Document text:
• • • • • • •
Thanks for putting this together! A few additional points and highlights that may be especially relevant to people with Science backgrounds, based on my experience
If one of your key reasons for going into consulting is skill building, be deliberate about what you learn. Articulate your reflections on the bigger picture around your projects, seriously focus when defining your learning goals, make re-usable templates for yourself, and refine all of the above regularly. It’s easy to forget this in the hustle of a 60-hour week, so set yourself a reminder.
MBB are super excited about hiring people with science backgrounds (PhDs), even with zero prior business experience, if they come from good universities and are otherwise impressive. Don’t think you don’t stand a chance without an MBA if you think you are a good fit.
Yes, the business case studies are important—it may seem stupid but you do need to practice those. Take them seriously! Prepping min 2 weeks full time is totally reasonable.
my pleasure :)
In this case, it was a client project with Blue Horizon, so for a while it actually was my job to work on this report. That said, within three years at BCG, this is the first time I work on something so closely EA-related. I am putting in quite a bit of “flex time” now that the report is published and I am staffed on a different topic, to position myself for more work in this space.
I was hired as a generalist consultant after my biotech PhD, so I usually do a lot of pharma work, and some cases in other sectors. I made my way into this project by reaching out to the partners who had the client relationship—lots of internal networking, which is the usual way for consultants to get staffed on cases they want.
As to how replicable this sort of step may be for other EA-aligned management consultants, I think there are a lot of moving parts that need to “click” together: I had the biotech background, the right level of experience, I was free at the right time, I found out about the case and I had support from my network. If you need this kind of thing to happen within three years to be satisfied with your choice of going into consulting, it seems like an overly risky bet. As part of a portfolio of reasons to go into consulting, next to great personal fit, it seems fine. To increase the odds, the key factor is your network—there are now EA groups at all of the major firms; happy to point anyone already working there in the right direction.
• • • • • • •
Information shown:
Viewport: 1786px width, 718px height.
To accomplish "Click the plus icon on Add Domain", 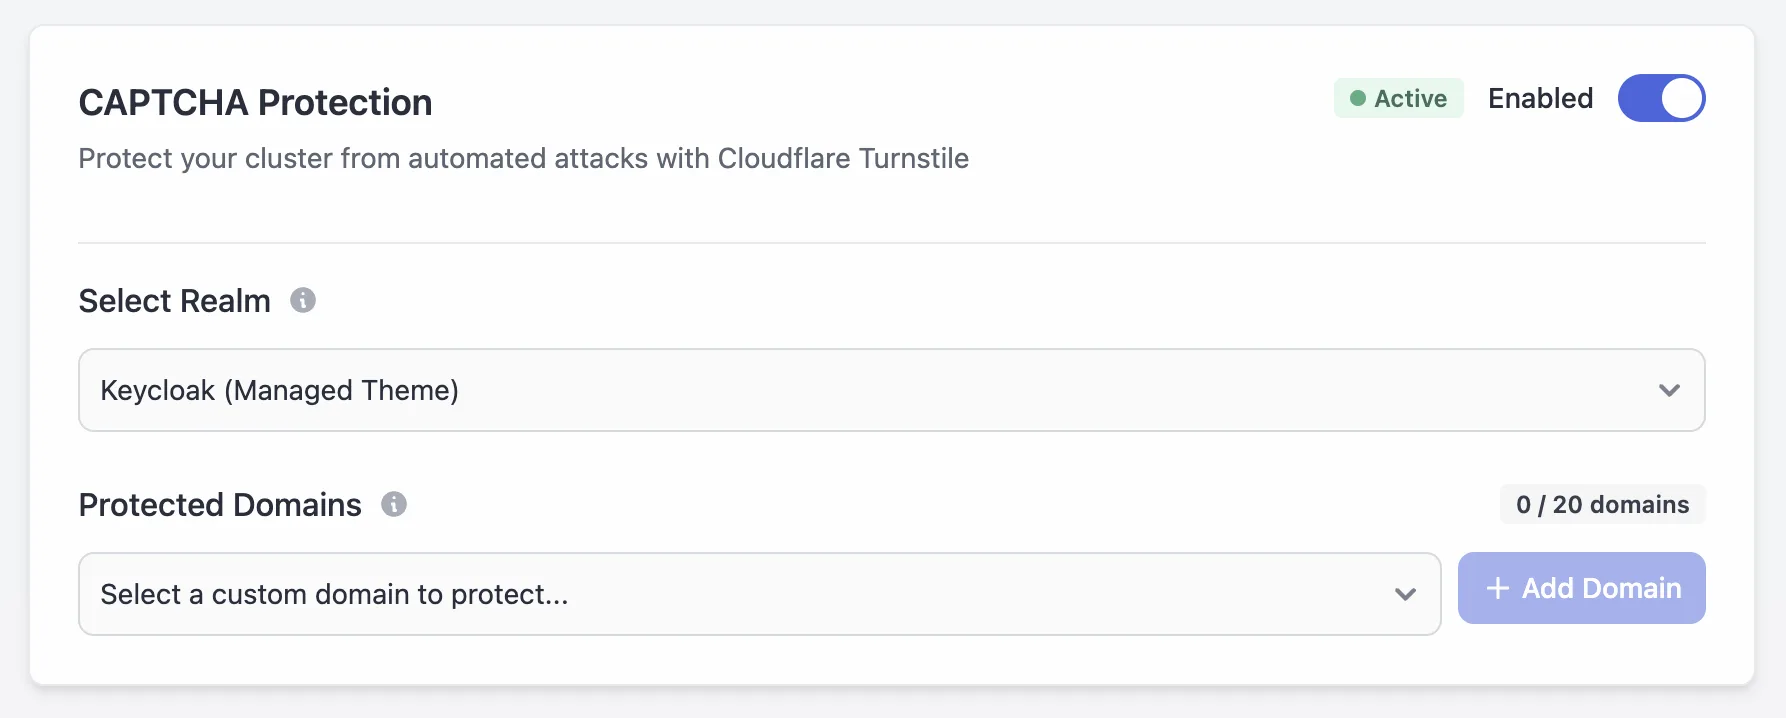I will [1498, 588].
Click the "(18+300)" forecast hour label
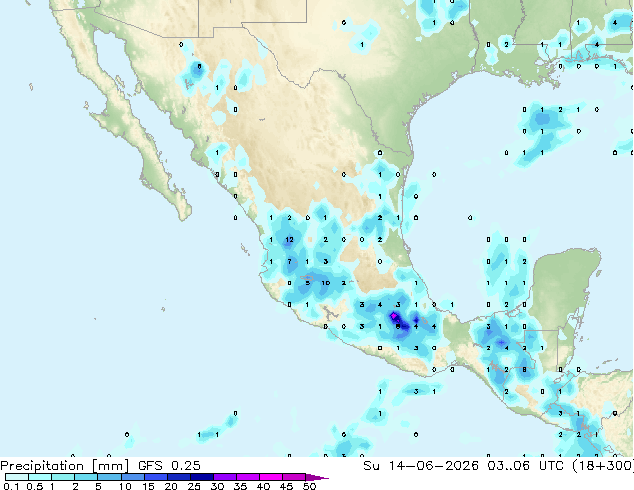634x490 pixels. point(603,466)
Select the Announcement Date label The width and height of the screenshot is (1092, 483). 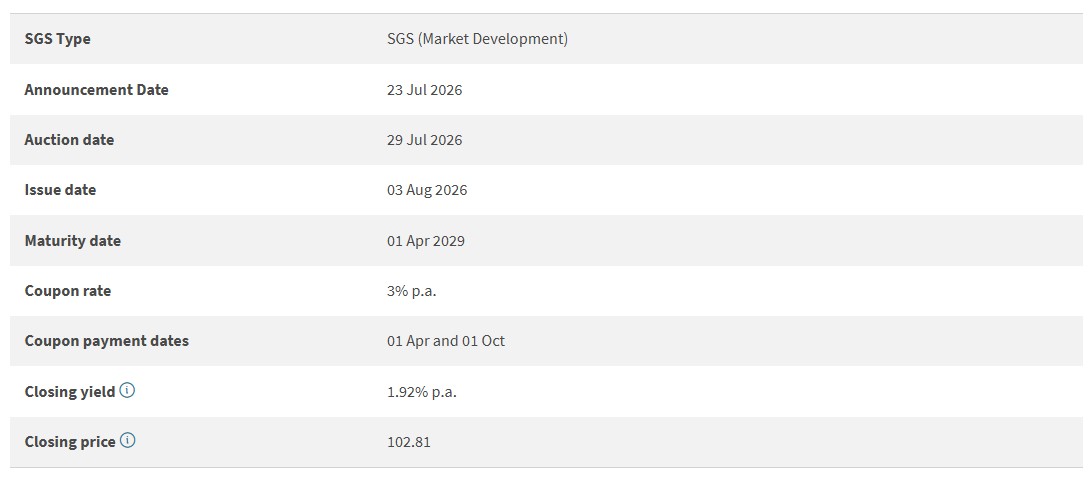click(96, 90)
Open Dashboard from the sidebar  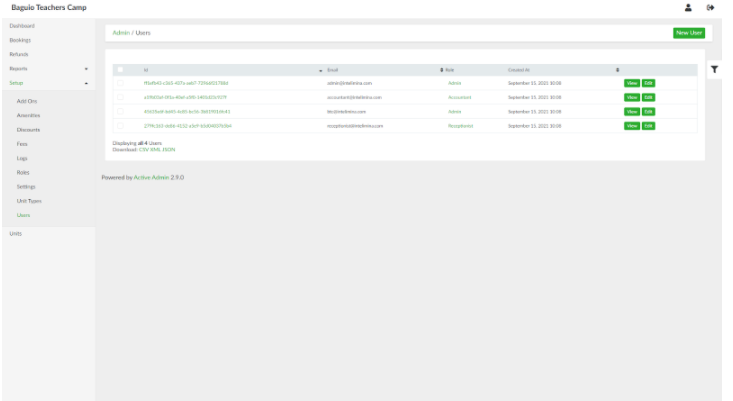[x=22, y=25]
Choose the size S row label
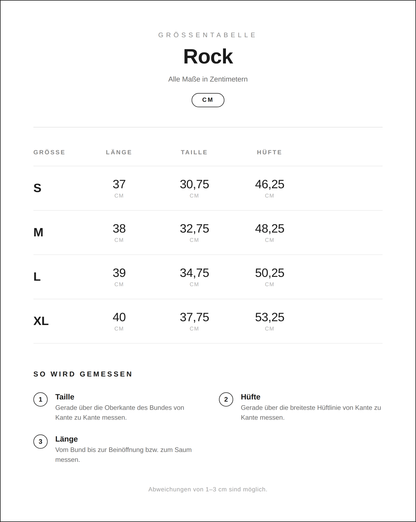416x522 pixels. pyautogui.click(x=37, y=188)
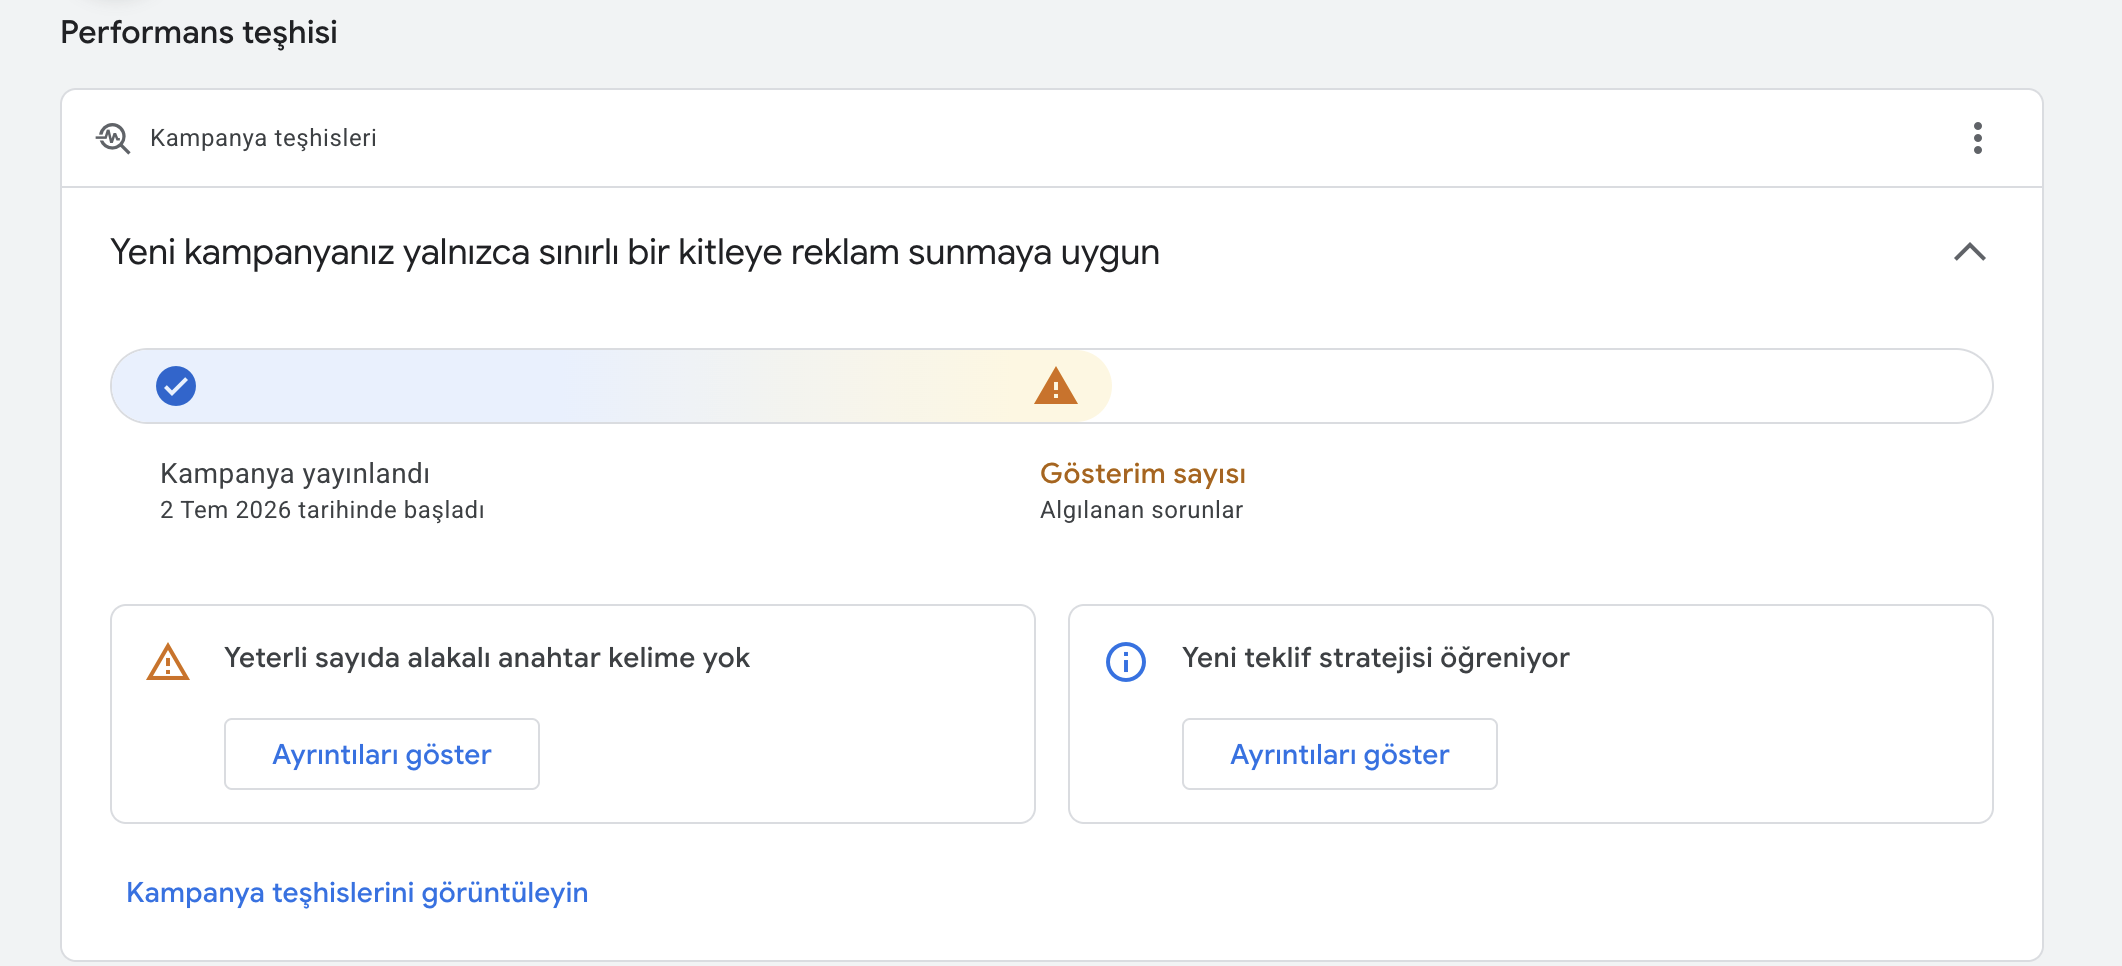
• • • • • • •
Check your understanding:
**1.** Name every factor that the consulting text says had to "click" together for the writer to get onto the report project.
**2.** Write out everything in the consulting text from "MBB are super" down to "my pleasure :)".

Outputs for the tasks:
**1.**
- The biotech background
- The right level of experience
- Being free at the right time
- Finding out about the case
- Support from the network

**2.**
MBB are super excited about hiring people with science backgrounds (PhDs), even with zero prior business experience, if they come from good universities and are otherwise impressive. Don’t think you don’t stand a chance without an MBA if you think you are a good fit.
Yes, the business case studies are important—it may seem stupid but you do need to practice those. Take them seriously! Prepping min 2 weeks full time is totally reasonable.
my pleasure :)